:: Data entries ::

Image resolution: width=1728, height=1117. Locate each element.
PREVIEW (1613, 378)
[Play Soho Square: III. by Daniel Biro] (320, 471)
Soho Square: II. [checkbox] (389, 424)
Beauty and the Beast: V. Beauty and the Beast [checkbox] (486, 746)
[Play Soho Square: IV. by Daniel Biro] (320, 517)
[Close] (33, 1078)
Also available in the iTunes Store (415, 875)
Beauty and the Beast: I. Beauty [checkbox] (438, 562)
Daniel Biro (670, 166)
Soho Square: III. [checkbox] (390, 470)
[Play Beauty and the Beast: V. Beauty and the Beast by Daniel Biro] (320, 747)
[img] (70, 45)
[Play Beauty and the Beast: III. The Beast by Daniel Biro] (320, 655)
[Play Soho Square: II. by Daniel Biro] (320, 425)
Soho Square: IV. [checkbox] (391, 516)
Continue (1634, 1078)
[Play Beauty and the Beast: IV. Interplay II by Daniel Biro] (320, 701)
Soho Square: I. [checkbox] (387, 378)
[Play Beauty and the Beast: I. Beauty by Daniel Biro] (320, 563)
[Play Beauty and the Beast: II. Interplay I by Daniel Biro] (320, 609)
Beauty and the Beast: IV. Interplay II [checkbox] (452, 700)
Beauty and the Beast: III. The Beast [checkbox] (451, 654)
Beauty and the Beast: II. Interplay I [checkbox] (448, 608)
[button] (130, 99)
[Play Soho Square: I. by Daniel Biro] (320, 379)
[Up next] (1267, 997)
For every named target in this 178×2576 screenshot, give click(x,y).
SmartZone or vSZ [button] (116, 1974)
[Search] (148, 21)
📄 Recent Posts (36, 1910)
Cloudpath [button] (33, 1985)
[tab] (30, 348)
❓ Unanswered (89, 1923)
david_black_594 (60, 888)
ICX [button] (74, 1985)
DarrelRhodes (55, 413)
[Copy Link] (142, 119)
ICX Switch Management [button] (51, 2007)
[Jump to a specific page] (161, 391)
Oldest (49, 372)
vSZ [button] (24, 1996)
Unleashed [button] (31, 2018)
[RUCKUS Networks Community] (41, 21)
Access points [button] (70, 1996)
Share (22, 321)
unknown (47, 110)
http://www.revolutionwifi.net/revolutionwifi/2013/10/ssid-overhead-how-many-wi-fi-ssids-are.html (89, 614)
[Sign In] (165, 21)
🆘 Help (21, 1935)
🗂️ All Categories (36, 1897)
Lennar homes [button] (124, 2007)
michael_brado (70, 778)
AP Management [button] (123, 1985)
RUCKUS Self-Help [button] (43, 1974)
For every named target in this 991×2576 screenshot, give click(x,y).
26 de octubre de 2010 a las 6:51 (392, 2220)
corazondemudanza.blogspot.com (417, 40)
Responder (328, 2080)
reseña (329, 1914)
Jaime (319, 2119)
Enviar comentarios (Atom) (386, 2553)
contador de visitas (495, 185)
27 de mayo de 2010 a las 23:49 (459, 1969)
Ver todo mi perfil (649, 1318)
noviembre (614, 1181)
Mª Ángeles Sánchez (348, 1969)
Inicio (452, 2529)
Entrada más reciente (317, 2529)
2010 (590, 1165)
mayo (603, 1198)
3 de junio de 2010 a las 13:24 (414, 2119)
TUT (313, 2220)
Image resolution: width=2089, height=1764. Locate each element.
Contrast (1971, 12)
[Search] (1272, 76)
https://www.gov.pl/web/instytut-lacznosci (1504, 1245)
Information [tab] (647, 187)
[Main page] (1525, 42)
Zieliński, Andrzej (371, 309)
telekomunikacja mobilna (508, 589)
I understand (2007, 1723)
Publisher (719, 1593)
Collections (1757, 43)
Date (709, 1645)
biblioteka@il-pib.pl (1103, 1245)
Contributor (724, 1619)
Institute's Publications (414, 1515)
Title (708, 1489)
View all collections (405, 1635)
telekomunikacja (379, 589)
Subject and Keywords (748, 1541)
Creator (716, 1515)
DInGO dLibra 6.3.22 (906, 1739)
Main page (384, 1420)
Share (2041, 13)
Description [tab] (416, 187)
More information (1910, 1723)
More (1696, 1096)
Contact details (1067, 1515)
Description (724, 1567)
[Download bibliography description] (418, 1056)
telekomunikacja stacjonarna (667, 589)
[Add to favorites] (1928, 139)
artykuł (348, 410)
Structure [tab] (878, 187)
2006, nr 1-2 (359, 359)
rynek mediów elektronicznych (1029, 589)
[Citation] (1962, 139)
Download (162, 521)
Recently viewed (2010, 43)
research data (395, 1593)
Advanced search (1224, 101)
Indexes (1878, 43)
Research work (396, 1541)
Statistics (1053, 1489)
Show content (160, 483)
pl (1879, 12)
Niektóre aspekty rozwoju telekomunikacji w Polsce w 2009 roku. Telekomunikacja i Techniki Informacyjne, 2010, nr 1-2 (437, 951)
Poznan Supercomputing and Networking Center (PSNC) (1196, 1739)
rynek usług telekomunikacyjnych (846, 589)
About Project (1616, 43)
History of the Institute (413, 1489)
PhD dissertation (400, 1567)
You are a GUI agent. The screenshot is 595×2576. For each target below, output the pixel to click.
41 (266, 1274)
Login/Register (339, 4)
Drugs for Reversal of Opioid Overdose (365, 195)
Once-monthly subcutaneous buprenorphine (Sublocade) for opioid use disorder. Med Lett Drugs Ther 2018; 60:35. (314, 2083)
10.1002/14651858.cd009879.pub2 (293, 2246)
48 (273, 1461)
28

:::

_Exercise details_: Copy every line of the data above word for word, with nothing left out or changed.

_Exercise answer_:
Image resolution: width=1728, height=1117. Locate each element.
PREVIEW (1613, 378)
[Play Soho Square: III. by Daniel Biro] (320, 471)
Soho Square: II. [checkbox] (389, 424)
Beauty and the Beast: V. Beauty and the Beast [checkbox] (486, 746)
[Play Soho Square: IV. by Daniel Biro] (320, 517)
[Close] (33, 1078)
Also available in the iTunes Store (415, 875)
Beauty and the Beast: I. Beauty [checkbox] (438, 562)
Daniel Biro (670, 166)
Soho Square: III. [checkbox] (390, 470)
[Play Beauty and the Beast: V. Beauty and the Beast by Daniel Biro] (320, 747)
[img] (70, 45)
[Play Beauty and the Beast: III. The Beast by Daniel Biro] (320, 655)
[Play Soho Square: II. by Daniel Biro] (320, 425)
Soho Square: IV. [checkbox] (391, 516)
Continue (1634, 1078)
[Play Beauty and the Beast: IV. Interplay II by Daniel Biro] (320, 701)
Soho Square: I. [checkbox] (387, 378)
[Play Beauty and the Beast: I. Beauty by Daniel Biro] (320, 563)
[Play Beauty and the Beast: II. Interplay I by Daniel Biro] (320, 609)
Beauty and the Beast: IV. Interplay II [checkbox] (452, 700)
Beauty and the Beast: III. The Beast [checkbox] (451, 654)
Beauty and the Beast: II. Interplay I [checkbox] (448, 608)
[button] (130, 99)
[Play Soho Square: I. by Daniel Biro] (320, 379)
[Up next] (1267, 997)
For every named target in this 178×2576 screenshot, give click(x,y).
SmartZone or vSZ [button] (116, 1974)
[Search] (148, 21)
📄 Recent Posts (36, 1910)
Cloudpath [button] (33, 1985)
[tab] (30, 348)
❓ Unanswered (89, 1923)
david_black_594 (60, 888)
ICX [button] (74, 1985)
DarrelRhodes (55, 413)
[Copy Link] (142, 119)
ICX Switch Management [button] (51, 2007)
[Jump to a specific page] (161, 391)
Oldest (49, 372)
vSZ [button] (24, 1996)
Unleashed [button] (31, 2018)
[RUCKUS Networks Community] (41, 21)
Access points [button] (70, 1996)
Share (22, 321)
unknown (47, 110)
http://www.revolutionwifi.net/revolutionwifi/2013/10/ssid-overhead-how-many-wi-fi-ssids-are.html (89, 614)
[Sign In] (165, 21)
🆘 Help (21, 1935)
🗂️ All Categories (36, 1897)
Lennar homes [button] (124, 2007)
michael_brado (70, 778)
AP Management [button] (123, 1985)
RUCKUS Self-Help [button] (43, 1974)
For every named target in this 991×2576 screenshot, give click(x,y).
26 de octubre de 2010 a las 6:51 (392, 2220)
corazondemudanza.blogspot.com (417, 40)
Responder (328, 2080)
reseña (329, 1914)
Jaime (319, 2119)
Enviar comentarios (Atom) (386, 2553)
contador de visitas (495, 185)
27 de mayo de 2010 a las 23:49 (459, 1969)
Ver todo mi perfil (649, 1318)
noviembre (614, 1181)
Mª Ángeles Sánchez (348, 1969)
Inicio (452, 2529)
Entrada más reciente (317, 2529)
2010 (590, 1165)
mayo (603, 1198)
3 de junio de 2010 a las 13:24 (414, 2119)
TUT (313, 2220)
Image resolution: width=2089, height=1764. Locate each element.
Contrast (1971, 12)
[Search] (1272, 76)
https://www.gov.pl/web/instytut-lacznosci (1504, 1245)
Information [tab] (647, 187)
[Main page] (1525, 42)
Zieliński, Andrzej (371, 309)
telekomunikacja mobilna (508, 589)
I understand (2007, 1723)
Publisher (719, 1593)
Collections (1757, 43)
Date (709, 1645)
biblioteka@il-pib.pl (1103, 1245)
Contributor (724, 1619)
Institute's Publications (414, 1515)
Title (708, 1489)
View all collections (405, 1635)
telekomunikacja (379, 589)
Subject and Keywords (748, 1541)
Creator (716, 1515)
DInGO dLibra 6.3.22 (906, 1739)
Main page (384, 1420)
Share (2041, 13)
Description [tab] (416, 187)
More information (1910, 1723)
More (1696, 1096)
Contact details (1067, 1515)
Description (724, 1567)
[Download bibliography description] (418, 1056)
telekomunikacja stacjonarna (667, 589)
[Add to favorites] (1928, 139)
artykuł (348, 410)
Structure [tab] (878, 187)
2006, nr 1-2 (359, 359)
rynek mediów elektronicznych (1029, 589)
[Citation] (1962, 139)
Download (162, 521)
Recently viewed (2010, 43)
research data (395, 1593)
Advanced search (1224, 101)
Indexes (1878, 43)
Research work (396, 1541)
Statistics (1053, 1489)
Show content (160, 483)
pl (1879, 12)
Niektóre aspekty rozwoju telekomunikacji w Polsce w 2009 roku. Telekomunikacja i Techniki Informacyjne, 2010, nr 1-2 (437, 951)
Poznan Supercomputing and Networking Center (PSNC) (1196, 1739)
rynek usług telekomunikacyjnych (846, 589)
About Project (1616, 43)
History of the Institute (413, 1489)
PhD dissertation (400, 1567)
You are a GUI agent. The screenshot is 595×2576. For each target below, output the pixel to click.
41 (266, 1274)
Login/Register (339, 4)
Drugs for Reversal of Opioid Overdose (365, 195)
Once-monthly subcutaneous buprenorphine (Sublocade) for opioid use disorder. Med Lett Drugs Ther 2018; 60:35. (314, 2083)
10.1002/14651858.cd009879.pub2 (293, 2246)
48 (273, 1461)
28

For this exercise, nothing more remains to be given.